> **Task set**:
1. According to the passage about the Codex Seraphinianus, what does the book's title literally mean?
2. In the passage about the Codex Seraphinianus, why can no one read the book's calligraphy?
3. Write the next few paragraphs of the passage about the Codex Seraphinianus, starting after its last sentence.

> **Quoted passage**:
_ _ _ _ _

A rare and expensive art book is about to gain much wider exposure: a reissue of the cult favourite Codex Seraphinianus, first published in 1981, hits bookstands, virtual and otherwise, next week. The new edition is published by the Italian house Rizzoli, and will cost $125 in stores, only $75 on Amazon. (Older editions can cost well over $1,000.)

Possibly the strangest book ever made, the Codex Seraphinianus is an encyclopedia of an imaginary world, with illegible calligraphy – it is written in an alphabet no one can understand – and surreal drawings of odd beasts and machines. It was created by an Italian artist and avant-gardist industrial designer named Luigi Serafini (its title means literally the Serafini Book). He responds cryptically to inquiries about the meaning of the text, and his website is just a blank page.

The beasts in his drawings are often hybrids – people morphing into alligators, fruits that look like sex toys – and the machines, made of boxes, wire and body parts, have no clear purpose. There are a few gruesome medical experiments, the stuff of codeine dreams.

_ _ _ _ _

> **Data excerpt**:
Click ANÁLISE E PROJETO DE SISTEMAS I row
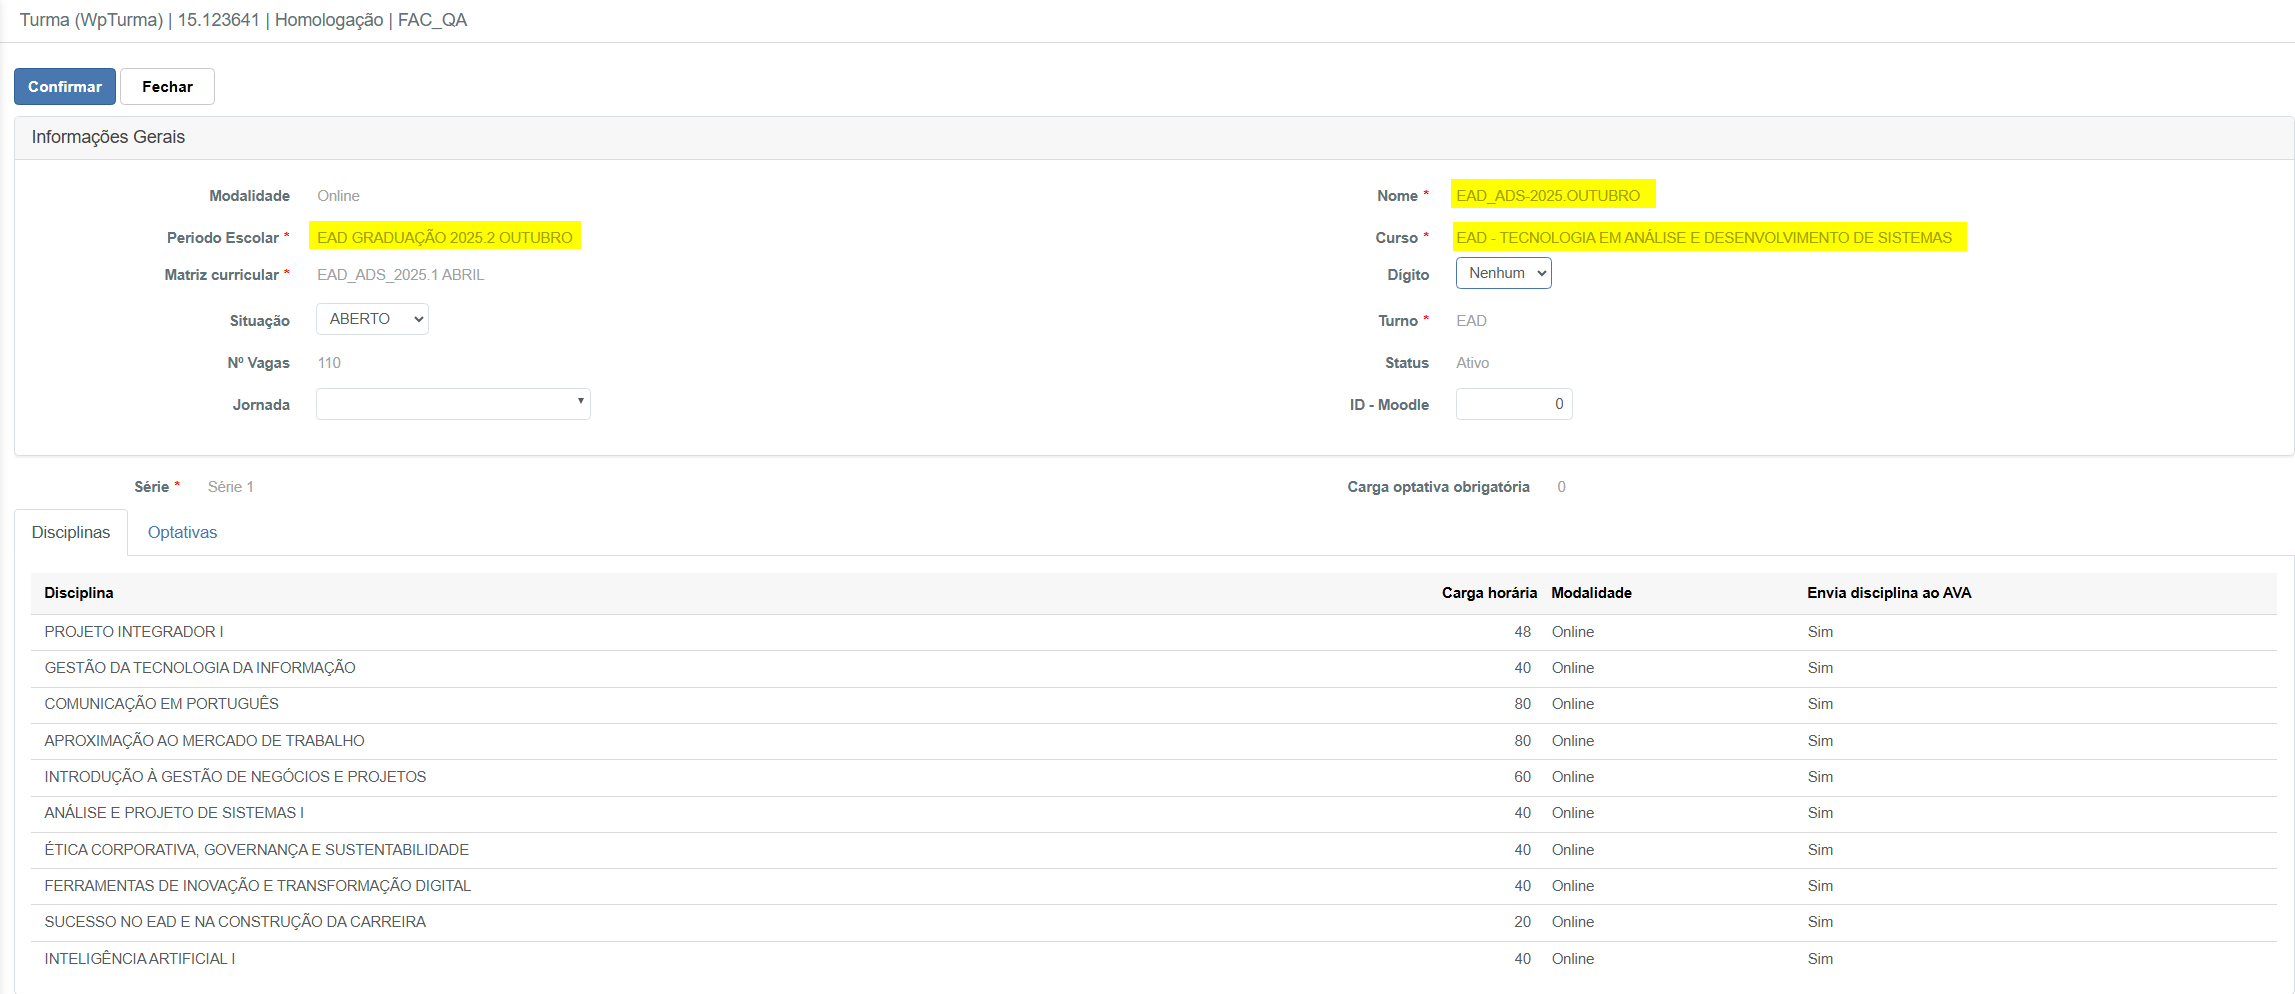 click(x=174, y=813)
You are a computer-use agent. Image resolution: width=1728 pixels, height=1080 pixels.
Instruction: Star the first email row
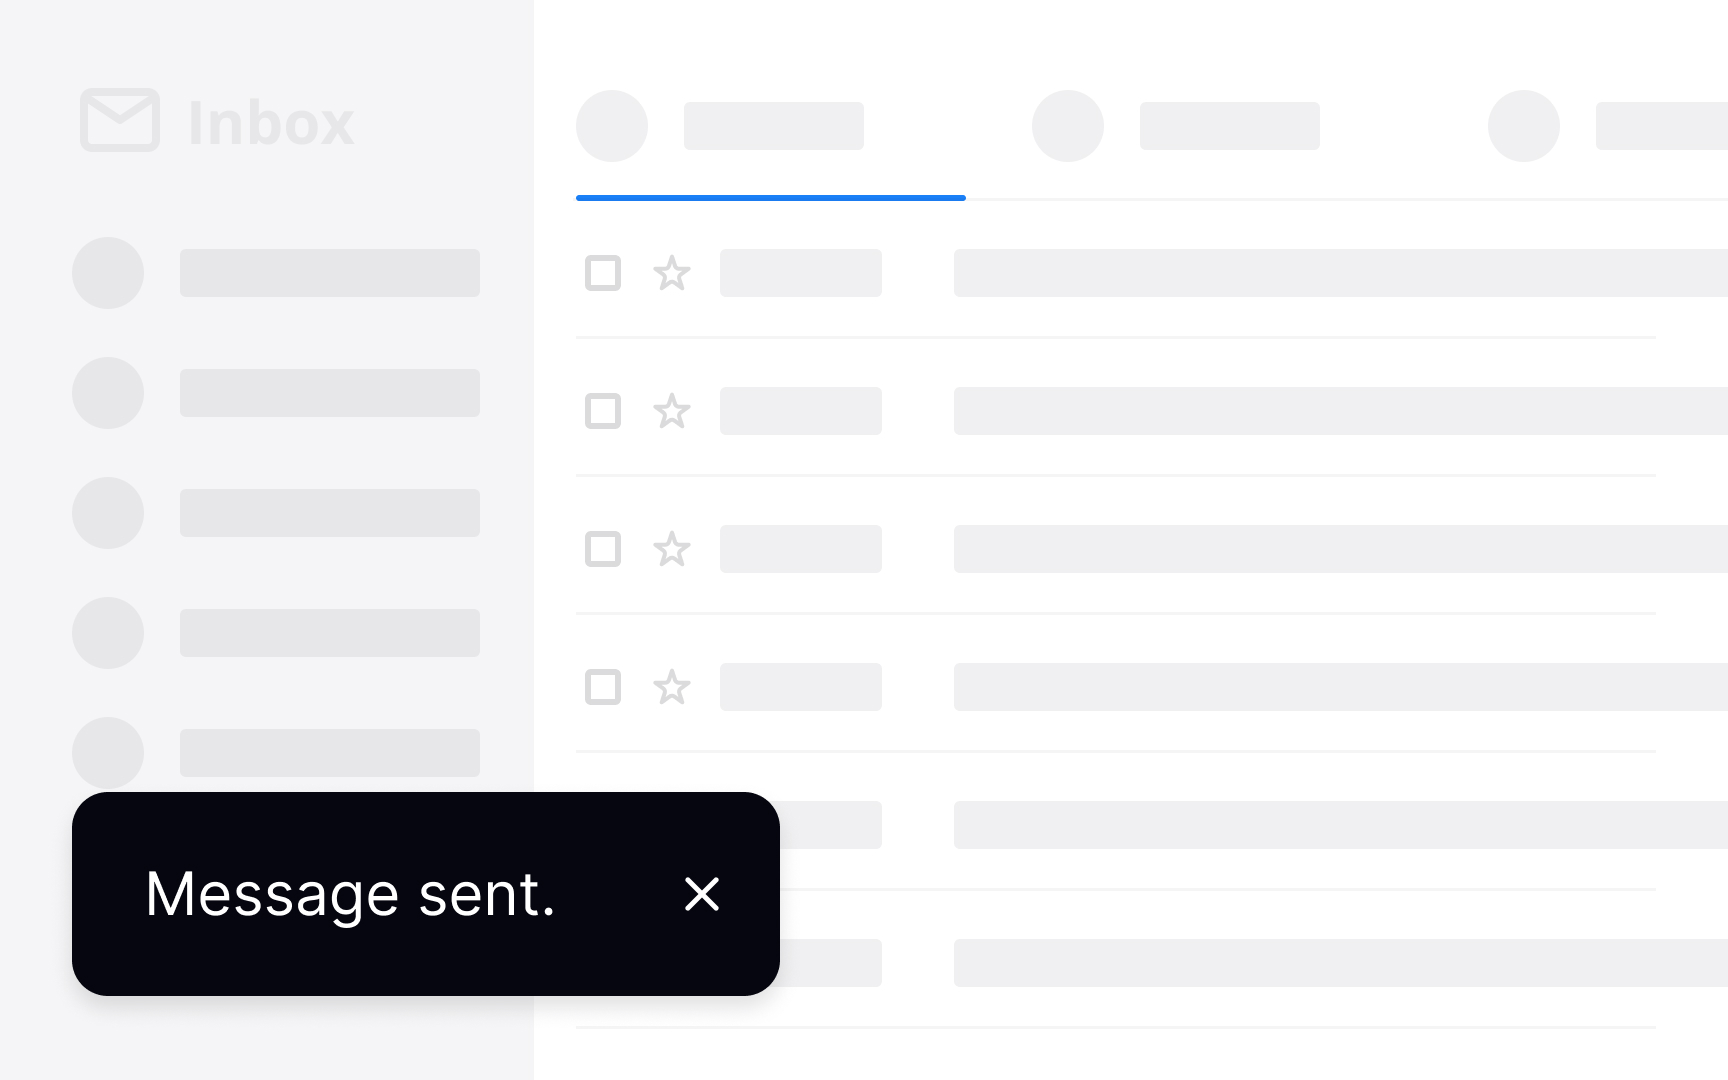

_ _ _ _ _

> **Answers by task**:
1. It means the Serafini Book.

2. The calligraphy is illegible because the book is written in an alphabet that no one can understand.

3.
The style of illustration is reminiscent of a lot of trippy psychedelic art – particularly of the 1973 animated movie Fantastic Planet. There are echoes of The Yellow Submarine. But it also has a medieval feel to it, an illuminated-manuscript feel, due to the loopy, archaic-looking calligraphy and to the nightmarish Hieronymus Bosch metamorphoses it portrays.

It can also be seen as a kind of parody of the Voynich manuscript, a famously weird illustrated book from the late Renaissance. That book is also a collection of drawings, mostly of plants but also of uninterpretable astronomical and medical diagrams, and its text is also written in a code that no cryptographer has been able to decipher. It may be a hoax, it may be evidence of glossolalia. Its creepy mystery has endeared it to legions of conspiracy theorists and amateur historians.

So has the Codex Seraphinianus – it attracts mathematicians and nutbars alike. A woman writes a blog saying that the meaning of the text came to her during a hallucinatory episode of meningitis, and promises to translate it. Serafini himself has said it was revealed to him by a stray white cat, who guided him telepathically as he wrote.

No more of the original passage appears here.